- General Information
- Topic 1
- Topic 2
- Topic 3
- Topic 4
- Highlights
- Registration
High-frequency trading gives some investors unfair advantage.
While those examinations have focused mostly on U.S. equity markets, such as dark pools run by banks and broker-dealers and exchanges owned by companies including Nasdaq OMX, Intercontinental Exchange Group's NYSE Euronext and Bats Global Markets.
High-frequency traders are active and run run multi-asset strategies in futures, FX and fixed income markets.
High-frequency traders have been called many things, from emerging masters of the universe and market pioneers to exploiters, computer geeks, and even predators and thieves.
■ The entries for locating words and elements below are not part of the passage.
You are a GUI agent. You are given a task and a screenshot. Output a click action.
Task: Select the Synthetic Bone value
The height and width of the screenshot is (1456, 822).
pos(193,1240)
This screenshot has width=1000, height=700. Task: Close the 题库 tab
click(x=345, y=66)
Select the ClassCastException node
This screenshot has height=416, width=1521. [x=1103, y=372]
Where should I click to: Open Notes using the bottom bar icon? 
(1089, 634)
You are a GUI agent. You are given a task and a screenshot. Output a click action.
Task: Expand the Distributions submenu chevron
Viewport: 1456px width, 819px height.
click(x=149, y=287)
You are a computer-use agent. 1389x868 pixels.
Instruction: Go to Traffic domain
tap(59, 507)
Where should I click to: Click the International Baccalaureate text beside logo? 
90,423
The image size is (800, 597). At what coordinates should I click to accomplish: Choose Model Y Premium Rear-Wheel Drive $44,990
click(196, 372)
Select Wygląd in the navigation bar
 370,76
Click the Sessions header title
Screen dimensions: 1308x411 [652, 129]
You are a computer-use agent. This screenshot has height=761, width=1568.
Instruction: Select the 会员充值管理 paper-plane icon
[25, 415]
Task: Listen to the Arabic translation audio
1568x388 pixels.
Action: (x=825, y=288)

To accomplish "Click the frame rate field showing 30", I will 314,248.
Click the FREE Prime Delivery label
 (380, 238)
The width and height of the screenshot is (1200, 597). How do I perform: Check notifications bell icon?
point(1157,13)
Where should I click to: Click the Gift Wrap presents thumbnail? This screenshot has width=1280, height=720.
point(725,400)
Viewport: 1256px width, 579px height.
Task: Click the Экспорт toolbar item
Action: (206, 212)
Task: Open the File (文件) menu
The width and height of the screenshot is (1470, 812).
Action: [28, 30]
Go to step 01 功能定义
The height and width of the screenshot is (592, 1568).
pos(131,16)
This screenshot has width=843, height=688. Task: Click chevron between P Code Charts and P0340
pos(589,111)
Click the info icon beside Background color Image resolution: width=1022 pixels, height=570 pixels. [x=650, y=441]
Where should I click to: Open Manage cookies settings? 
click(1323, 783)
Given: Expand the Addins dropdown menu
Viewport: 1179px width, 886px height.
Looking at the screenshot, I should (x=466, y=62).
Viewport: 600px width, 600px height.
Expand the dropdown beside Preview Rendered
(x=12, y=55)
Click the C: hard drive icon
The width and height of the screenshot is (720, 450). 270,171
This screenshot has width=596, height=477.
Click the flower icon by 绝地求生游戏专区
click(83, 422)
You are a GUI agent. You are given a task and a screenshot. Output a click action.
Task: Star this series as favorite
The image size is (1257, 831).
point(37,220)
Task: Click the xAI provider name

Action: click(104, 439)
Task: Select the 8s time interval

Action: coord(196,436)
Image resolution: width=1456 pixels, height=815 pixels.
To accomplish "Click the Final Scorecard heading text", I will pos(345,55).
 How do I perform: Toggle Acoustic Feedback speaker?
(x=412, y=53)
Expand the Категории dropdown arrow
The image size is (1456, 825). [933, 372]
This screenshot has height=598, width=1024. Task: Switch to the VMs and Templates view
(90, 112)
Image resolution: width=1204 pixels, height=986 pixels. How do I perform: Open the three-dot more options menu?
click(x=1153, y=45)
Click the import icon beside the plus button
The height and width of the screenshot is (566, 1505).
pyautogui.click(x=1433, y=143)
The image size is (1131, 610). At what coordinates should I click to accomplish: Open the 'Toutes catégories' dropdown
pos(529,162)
But who really understand how they operate?
The shadow people of the investing world, today's high-frequency traders have decidedly kept a low profile.
GRESSER KI 10 High-Frequecny Trading WORKSHOP, the first and most comprehensive workshop to the world of electronic and algorithmic trading, opens the door to the secretive world of computerized low-latency trading, the most controversial form of investing today; high-frequency traders almost never talk to the press and try to disclose as little as possible about how they operate.
GRESSER KI 10 High-Frequecny Trading WORKSHOP covers the latest research currently available and reveals how high-frequency trading players are operating in global markets and driving the development of electronic trading in U.S. and Europe, Japan, India, and Brazil.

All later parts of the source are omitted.